Tuesday, October 24, 2017

Letters to the Editor

Editor September 8, 2016

THE MALL

Dear Editor,

Glad to see that some sense is being shown by The Shepparton Chamber of Commerce and Industry in the article in The Adviser regarding opening of the mall to slow moving traffic.

As it was pointed out in the article, “Many people including our city councillors seem to have forgotten that it was the businesses and the landlords who paid for the mall in the first place.”

The traders and the chamber have spoken out in favour of the reopening the mall. This must happen if this retail precinct is to survive, but as usual there are those in council who will again ignore their concerns as it doesn’t agree with their agenda and will keep wasting ratepayers money on the dying mall.

I also have a chuckle each time I see the council’s new advertising on the TV showing the mall in the background with the comment “and a growing retail centre.” Seems a last ditch effort to justify wasting ratepayers money.

It is time for the council to listen to the traders and the chamber and take the action to open up the mall.

Yours sincerely,

Stephen Templeman

Shepparton

 

 

THE WAY FORWARD?

Dear Editor,

Shepparton is facing, with many other regional cities, the emergence of multiple shopping satellites. They are the by-product of a growing, spreading city and usually an indication of the bright future of the city they surround. These shopping centres, with their spacious free parking and easy access attract businesses from outside areas as well as provide for consumers in their local demographic. Along with this, however, is the fact that they pull a large amount of business from the local Central Business District (CBD).

It is in my opinion that most visitors and potential new business operators judge a location primarily on the vibrancy of its CBD, then surrounding infrastructure plus the ability/inability of its council. Whilst our CBD is moving along quite well, I would not, at the moment, consider it close to vibrant; a situation a proactive council must address.

The recent Vaughan Street upgrade is a credit to council, along with the retail sector which cooperated to turn a tired looking precinct into an active, busy area that is a pleasure in which to shop.
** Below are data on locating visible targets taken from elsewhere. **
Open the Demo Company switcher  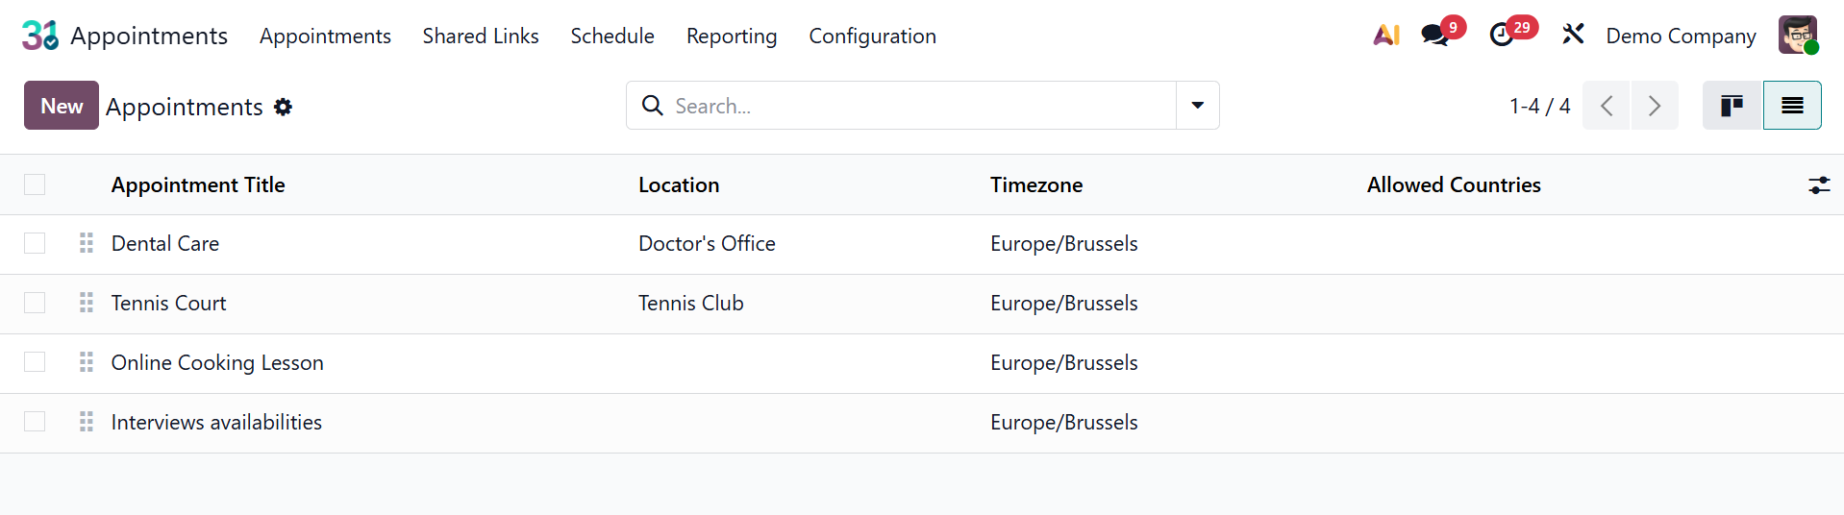point(1681,36)
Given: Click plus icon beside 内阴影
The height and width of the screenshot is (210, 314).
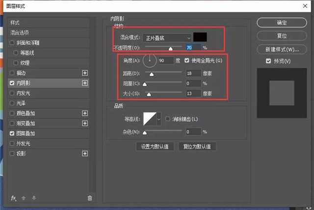Looking at the screenshot, I should pos(84,83).
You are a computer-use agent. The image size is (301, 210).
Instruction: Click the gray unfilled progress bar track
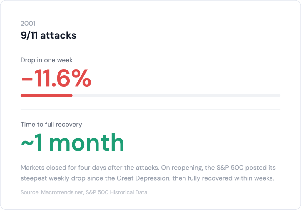pos(176,95)
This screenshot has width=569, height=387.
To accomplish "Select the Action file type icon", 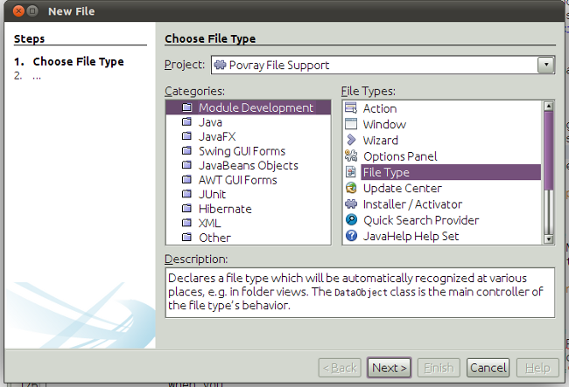I will click(x=351, y=108).
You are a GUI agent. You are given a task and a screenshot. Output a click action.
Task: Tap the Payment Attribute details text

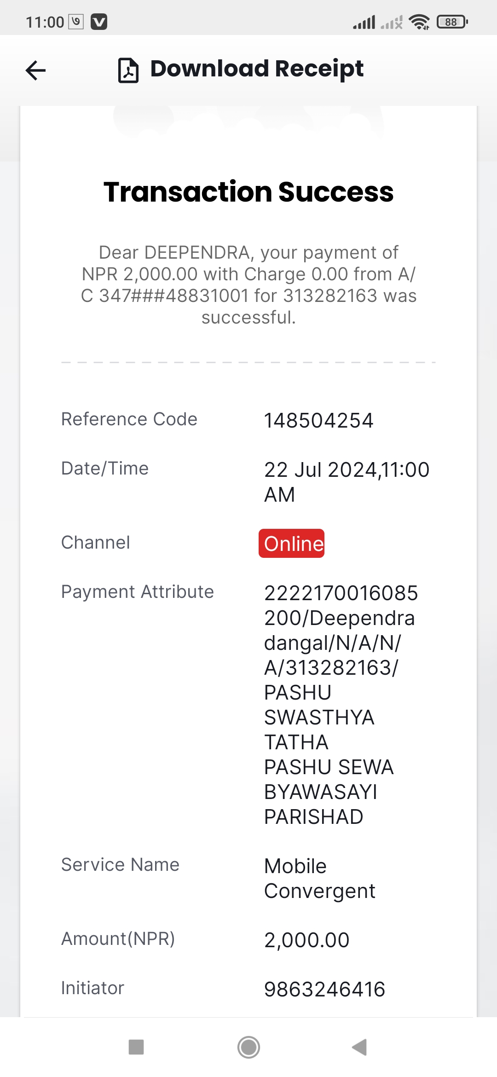click(341, 705)
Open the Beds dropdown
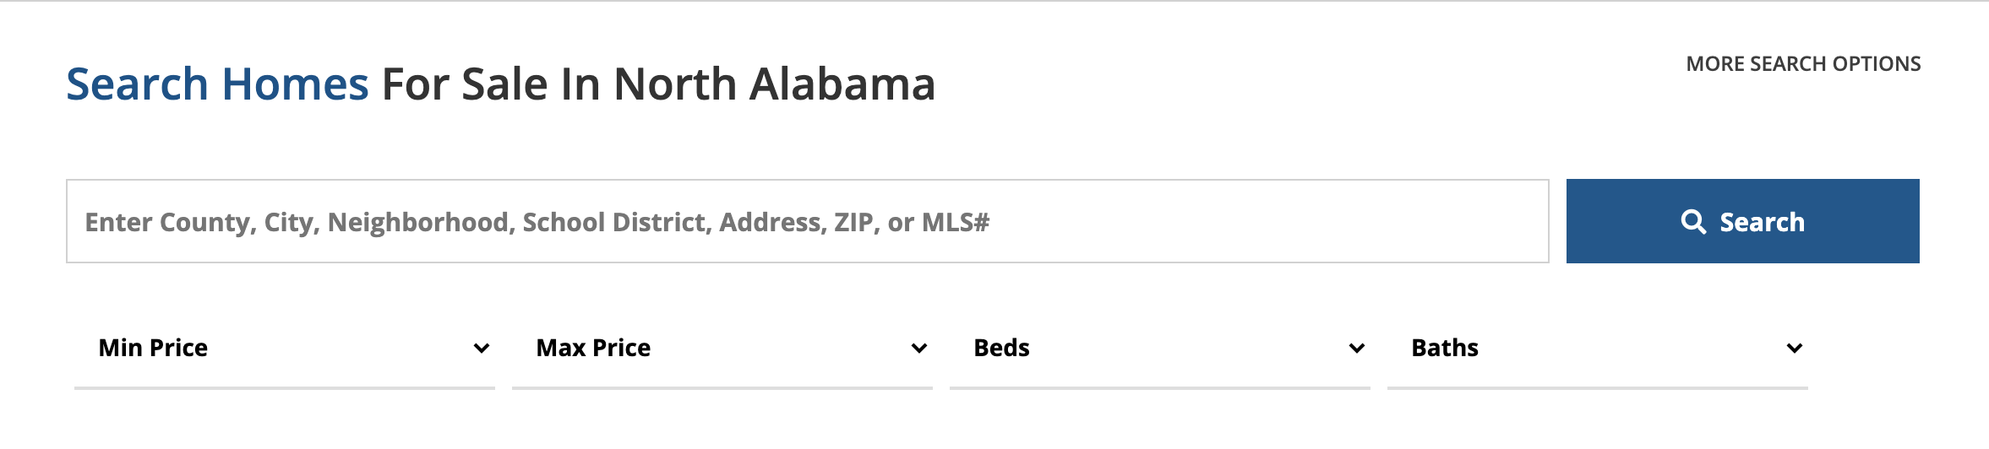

Surely with the Vaughan Street success still fresh, now is the time to strike. It must have crossed the minds of council that an upgrade of Maude Street is the next logical step. A complete facelift of Fryers Street to link-up with Vaughan Street is required. Opening the Maude Street Mall and returning it to its former shopping strip status must surely be part of an upgrade of this nature. More parking and movement in the CBD has to be a big plus for our city.